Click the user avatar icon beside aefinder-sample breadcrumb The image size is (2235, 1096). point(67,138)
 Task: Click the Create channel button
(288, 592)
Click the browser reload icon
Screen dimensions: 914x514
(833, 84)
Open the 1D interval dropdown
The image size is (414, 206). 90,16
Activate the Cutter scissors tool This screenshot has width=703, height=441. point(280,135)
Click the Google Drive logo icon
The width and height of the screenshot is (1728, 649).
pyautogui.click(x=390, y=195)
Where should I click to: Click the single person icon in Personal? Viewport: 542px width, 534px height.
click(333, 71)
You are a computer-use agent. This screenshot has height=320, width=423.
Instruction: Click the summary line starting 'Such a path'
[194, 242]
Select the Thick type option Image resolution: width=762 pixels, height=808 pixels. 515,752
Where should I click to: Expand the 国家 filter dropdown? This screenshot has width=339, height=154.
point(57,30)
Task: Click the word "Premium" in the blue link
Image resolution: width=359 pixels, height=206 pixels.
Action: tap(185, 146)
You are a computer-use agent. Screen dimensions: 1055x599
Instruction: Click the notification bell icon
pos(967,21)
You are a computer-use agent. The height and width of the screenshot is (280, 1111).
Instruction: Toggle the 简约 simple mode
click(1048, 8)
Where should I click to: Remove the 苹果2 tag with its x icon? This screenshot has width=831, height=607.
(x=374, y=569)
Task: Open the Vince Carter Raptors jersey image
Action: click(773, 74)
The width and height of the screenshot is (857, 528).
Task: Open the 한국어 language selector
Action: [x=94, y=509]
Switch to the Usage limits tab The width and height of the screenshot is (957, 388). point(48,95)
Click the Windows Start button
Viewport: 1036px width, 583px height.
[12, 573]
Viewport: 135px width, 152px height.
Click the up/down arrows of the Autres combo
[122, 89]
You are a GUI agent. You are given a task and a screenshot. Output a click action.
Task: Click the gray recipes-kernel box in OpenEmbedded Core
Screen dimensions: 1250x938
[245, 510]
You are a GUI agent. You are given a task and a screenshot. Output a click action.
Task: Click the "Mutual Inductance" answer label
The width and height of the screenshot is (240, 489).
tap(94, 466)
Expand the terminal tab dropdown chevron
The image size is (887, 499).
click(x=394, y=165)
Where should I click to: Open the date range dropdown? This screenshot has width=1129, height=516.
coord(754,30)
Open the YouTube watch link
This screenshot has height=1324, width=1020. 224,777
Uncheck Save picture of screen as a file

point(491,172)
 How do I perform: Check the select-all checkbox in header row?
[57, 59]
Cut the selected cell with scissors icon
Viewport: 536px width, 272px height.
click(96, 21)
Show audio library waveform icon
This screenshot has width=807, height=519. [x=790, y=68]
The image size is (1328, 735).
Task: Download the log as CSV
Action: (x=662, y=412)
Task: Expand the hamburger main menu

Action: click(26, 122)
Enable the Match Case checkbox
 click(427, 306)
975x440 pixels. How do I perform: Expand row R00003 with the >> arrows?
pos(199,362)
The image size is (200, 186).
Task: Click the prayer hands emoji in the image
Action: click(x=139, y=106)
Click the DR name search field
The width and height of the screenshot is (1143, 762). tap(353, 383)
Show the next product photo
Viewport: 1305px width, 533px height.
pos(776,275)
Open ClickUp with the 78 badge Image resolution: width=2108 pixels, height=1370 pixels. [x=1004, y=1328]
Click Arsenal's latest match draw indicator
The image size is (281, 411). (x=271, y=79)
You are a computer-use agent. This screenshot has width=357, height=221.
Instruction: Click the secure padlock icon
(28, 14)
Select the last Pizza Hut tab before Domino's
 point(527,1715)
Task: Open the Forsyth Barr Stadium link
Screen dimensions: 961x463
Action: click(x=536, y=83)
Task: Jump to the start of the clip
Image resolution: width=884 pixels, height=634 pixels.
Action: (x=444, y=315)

Stated task | Change "Screen dimensions" to "Screen size" in the lines starting at the line that contains "Show the next product photo" and ending at the last line, leaving everything else unchanged. Give only those lines.

Task result |
Show the next product photo
Viewport: 1305px width, 533px height.
pos(776,275)
Open ClickUp with the 78 badge Image resolution: width=2108 pixels, height=1370 pixels. [x=1004, y=1328]
Click Arsenal's latest match draw indicator
The image size is (281, 411). (x=271, y=79)
You are a computer-use agent. This screenshot has width=357, height=221.
Instruction: Click the secure padlock icon
(28, 14)
Select the last Pizza Hut tab before Domino's
 point(527,1715)
Task: Open the Forsyth Barr Stadium link
Screen size: 961x463
Action: click(x=536, y=83)
Task: Jump to the start of the clip
Image resolution: width=884 pixels, height=634 pixels.
Action: (x=444, y=315)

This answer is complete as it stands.